How do I fight this depression? Exercise is supposed to help. I’m doing that. I’ve been making my appointment and activity commitments even when I don’t want to. I need to start eating and sleeping regularly. I have to keep writing. I have to change my thought patterns. Which would require me to read my book and work on some exercises.
Overall though I’m feeling pretty hopeful. That’s a good feeling. I’m still excited about tri training. It’s something I’ve always wanted to do and something that I’ve always wanted to try to be good at. Also though, I want to get back to climbing. So I have no idea how I’m going to have time to go climbing on top of tri training and CrossFit. I wish that I had all the time in the world to go from one activity to the other and still do all of my extra curricular activities.
I played a lot of sports when I was a kid. Even in high school I tried playing some things. Mostly I had given up on trying.

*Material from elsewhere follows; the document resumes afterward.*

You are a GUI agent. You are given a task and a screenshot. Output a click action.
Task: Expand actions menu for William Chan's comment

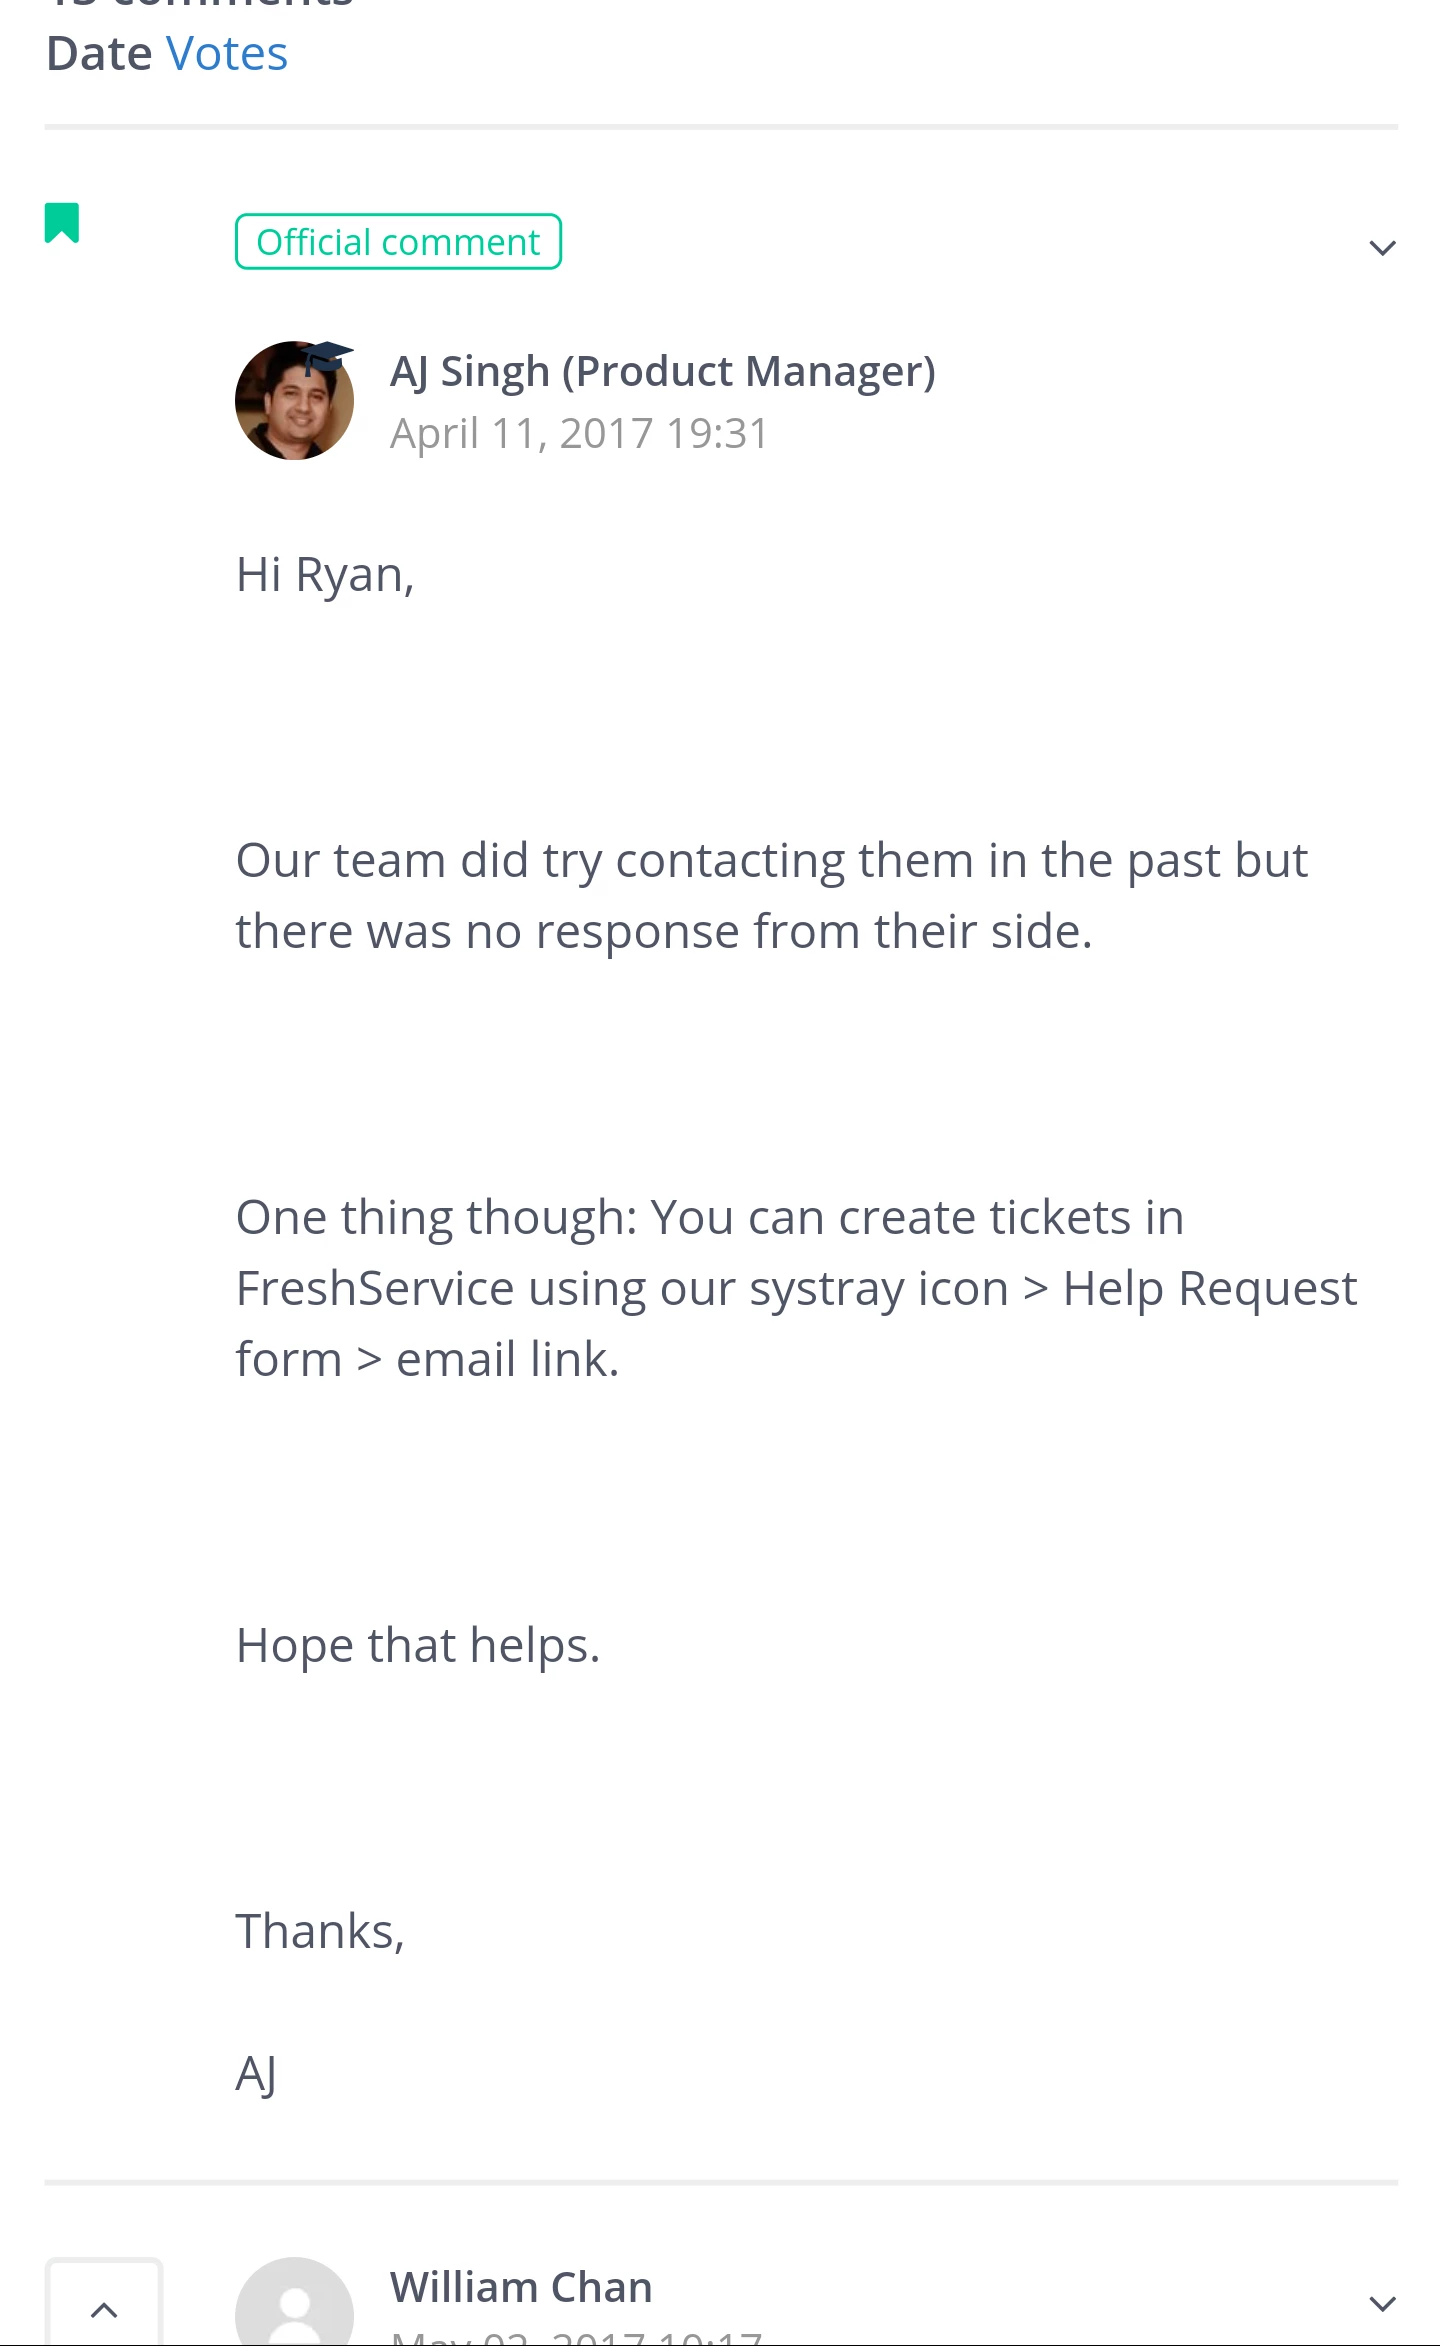click(x=1382, y=2304)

In college somehow I decided to start working out at the gym across my dorm. I did really well. Lost some weight. But by second semester my enthusiasm was gone. I hated how I looked. So I gave up. I let myself go completely. I was in horrible health. For another 6 or 7 years I struggled with my weight.
My first job out of college had a gym before you leave the office. So I stopped by every day on my way out to do a light workout. Soon I was able to join the lunch time crew who worked out way better than I could ever have done on my own. And then I started Kung fu. And life was amazing. I felt great. I was fit. I had to buy new clothes. It was pretty cool.

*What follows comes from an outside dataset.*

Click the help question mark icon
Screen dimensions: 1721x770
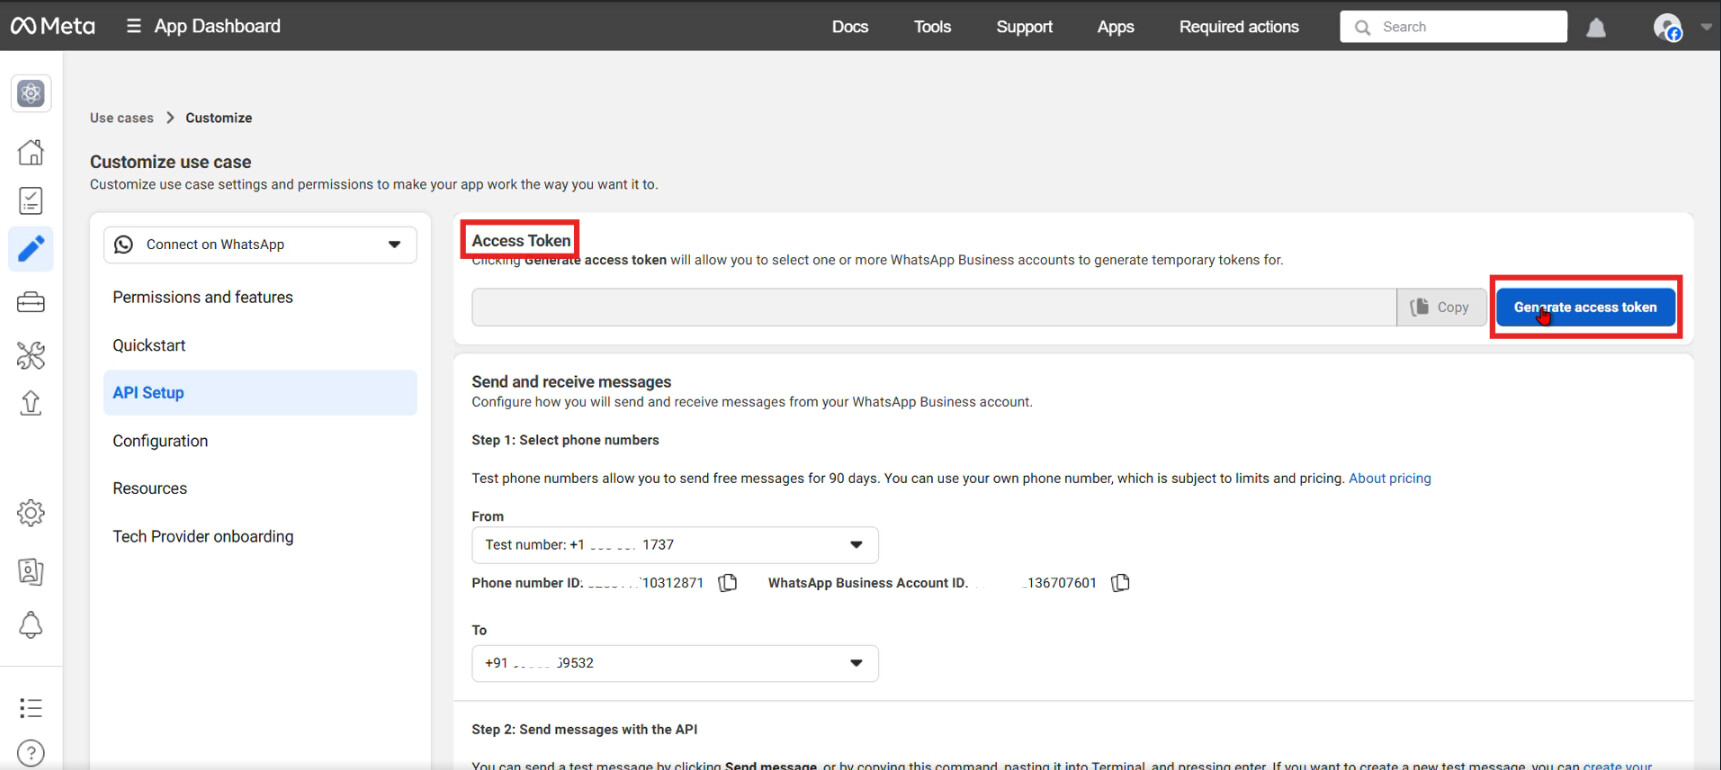tap(31, 753)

Fast forward a couple of years. I end up in Fort Worth with my parents and with no job. So I found a Muay Thai gym. Earlier when I thought I was fit, I was delusional. Kicking, punching, elbowing, kneeing… and then CrossFit on top of that. Then I can safely say that I was fit. And that I looked like I was fit. But in my own skin I couldn’t see it. I still felt like I was heavy.

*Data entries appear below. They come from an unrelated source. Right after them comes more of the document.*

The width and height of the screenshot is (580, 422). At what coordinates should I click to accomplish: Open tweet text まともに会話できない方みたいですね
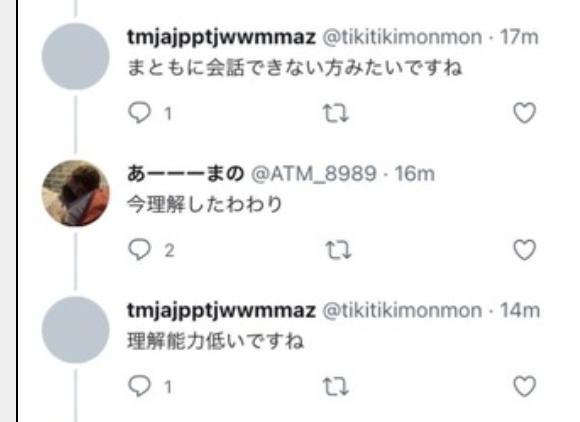click(x=295, y=68)
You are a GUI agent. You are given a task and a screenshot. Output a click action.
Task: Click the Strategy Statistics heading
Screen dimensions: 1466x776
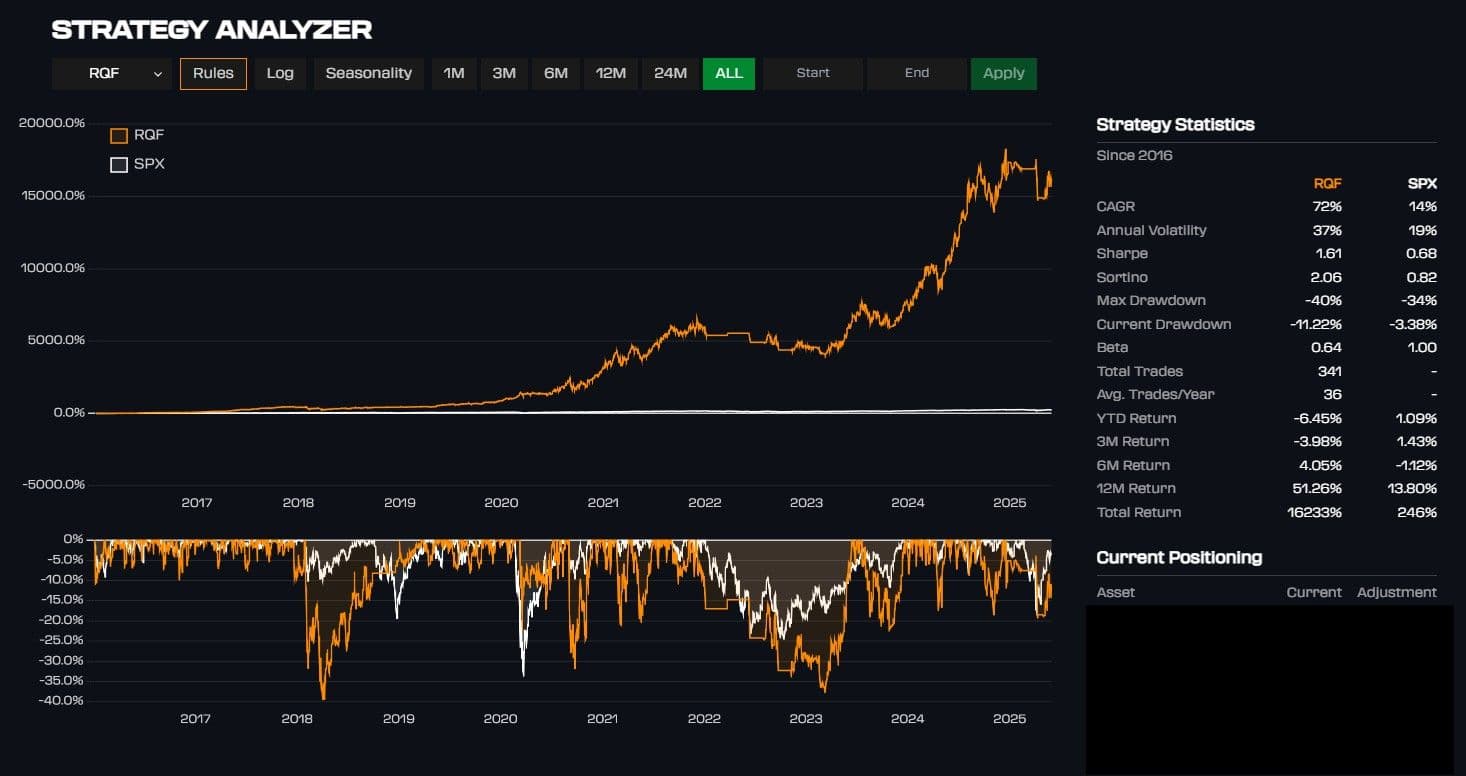[1175, 125]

New job prevented me from working out so much. This has been the theme for the last five years. Every year I put on more weight. Sure, I do things every now and then, but I’m not fit, and I’m the heaviest I’ve ever been.
So. With all of that running through my past. I joined a CrossFit gym. I’ve been going since August. Five days a week. I haven’t seen a weight change because of my medicine, but I know that I’m getting fitter! All the people are awesome. Every day is different but it’s always challenging. I finally feel like I can actually reach my goals this time and sustain them.
Went to work today. It had been a couple of weeks. It turned out rather sweet. My coworkers had gotten a birthday card for me and signed it. They also got me an apple pie and brownie bites. It was so lovely! It was a complete surprise to me, I had no idea that they would know my birthday!
After work I had a counselor appointment. Overall, it went well. I don’t have too much to say about it. She told me that I need to work on my time management skills. That’s something that I already knew. However, the real problem is that I need to consider my time differently. I tend to get caught up in not appreciating the time that I have. If I have something going on in the evening, I’ll spend all day worrying about it and never getting anything done beforehand because I feel a time crunch. If I have something going on in the morning, I’ll feel overwhelmed the night before and won’t end up getting proper rest. So really, it’s not a time management problem, it’s an anxiety problem. Now. How do I deal with that?